Tuesday, May 5, 2009

Franklin Search: Navy Won't Support Parks Canada Request

This latest news courtesy of the Globe and Mail:

Navy won't aid in finding Franklin expedition

Parks Canada says high-profile quest for 19th-century wrecks, lost in search for Northwest Passage, may be scuttled without support

The Canadian navy has turned down a request from Parks Canada to help search this summer for the Arctic's Holy Grail - the lost ships of the doomed 19th-century Franklin expedition.

"Unfortunately, we can't support the mission," said Major Paul Doucette, a Halifax-based navy spokesman.

Confidential government documents obtained by The Globe and Mail under access-to-information laws show that the federal agency asked the navy for support in the final two years of its high-profile, three-year quest to locate the missing ships.

While Parks Canada received assistance from the Canadian Coast Guard during last year's outing, government officials wanted another ship to help.

The lack of ship support may put Parks Canada's planned search this summer in jeopardy, said agency spokeswoman Fiona Currie.

She said the coast guard may not be heading to the area where the agency's archeologists want to conduct field work this year.

The missing ships, HMS Terror and HMS Erebus, were part of an 1845 British expedition led by Sir John Franklin that was trying to locate the fabled Northwest Passage to Asia.

The British navy vessels and their crews disappeared around 1848, and have become two of the world's most sought-after shipwrecks. Graves of some of the crew and wreckage from the expedition are all that have been recovered.

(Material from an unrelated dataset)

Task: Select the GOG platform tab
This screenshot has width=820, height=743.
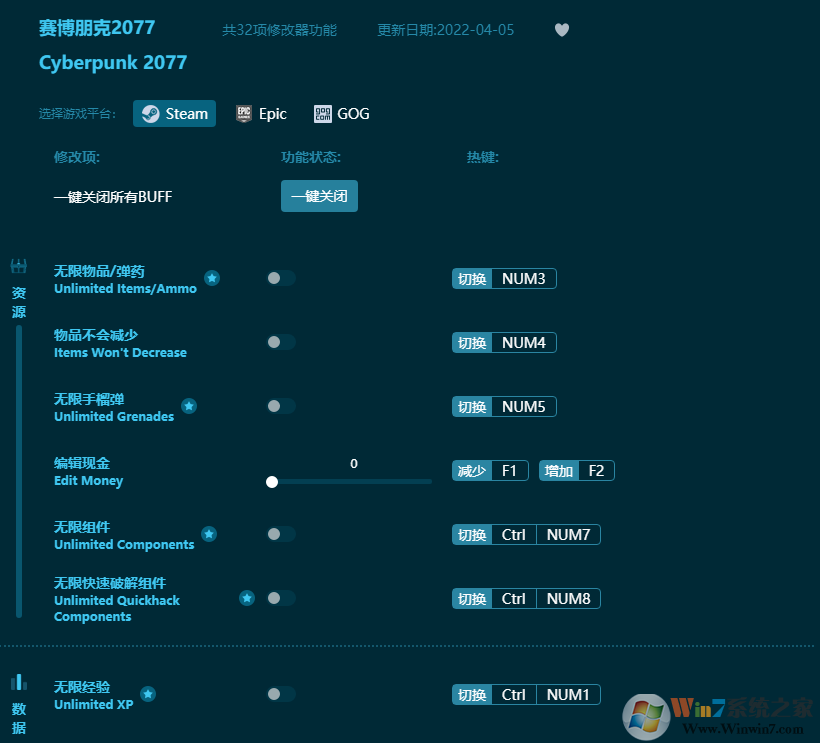Action: [x=341, y=113]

Major Doucette said the navy plans to have ships sailing in the Arctic this summer, but none as far west as O'Reilly Island, where Parks Canada has been concentrating its search. O'Reilly Island is in the central Arctic's Queen Maud Gulf.

In the past, the Canadian navy has been used to look for the lost British expedition, including in 1967, when dozens of soldiers were dispatched north to participate in a Canada centennial undertaking dubbed Project Franklin.

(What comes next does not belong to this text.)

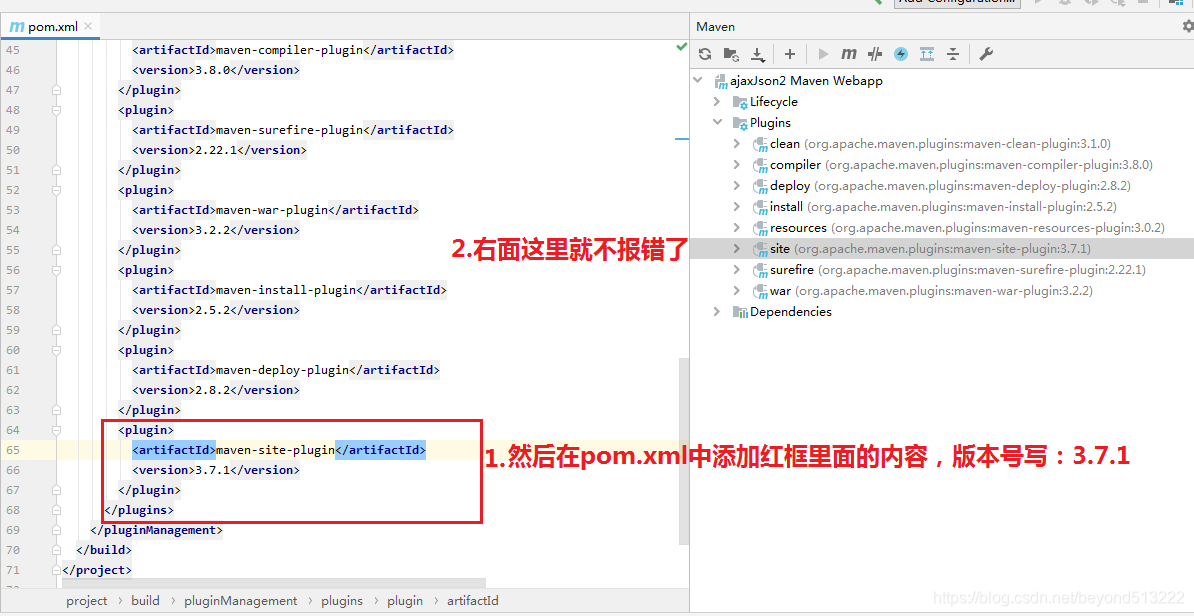Expand the Lifecycle node
This screenshot has width=1194, height=616.
[x=716, y=101]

The soldiers conducted air, land and sea searches, including sending divers into the frigid waters surrounding O'Reilly Island.

Major Doucette said it's too early to know whether the navy would be able to participate in the third and final year of Parks Canada's search, scheduled for 2010.


  1. The search is already dependent on the activities of the icebreaker operating in KWI area. Trolling the area with a dedicated search vessel would be ideal.

    When is the last time anyone searched the Starvation Cove area? 1981?

  2. Hi Chris,

    Yes, I'd heard that there was already some question as to whether the Canadian coast guard could spare an icebreaker for the period Grenier had wanted. I see it as one other reason why governments, generally, are ill-suited to pursue such missions; one hand seems not to know or care what the other is doing, a state of affairs that would never come about with a dedicated vessel and private funding!

    For Starvation Cove, I don't know of any more recent searches. Conditions there are such that, even back when Ebierbing led Schwatka to the site, what little remained had sunk into the coastal muck. On the other hand, muck is a great preservative!

  3. Hi Guys,

    I was at SC in the summer of 1997, it is a totally unremarkable spot with absolutely nothing on the surface to mark the passing of any of Franklin's men (we had hours to search). There was a small modern cairn there and the bored camera crew spent hours trying to coax a small lemming out from under the cairn while we waited for our helicopter pickup. All I remember is that there were LOTS of caribou droppings and tracks, nicely supporting my theory that the marchers were heading here for hunting rather than escape.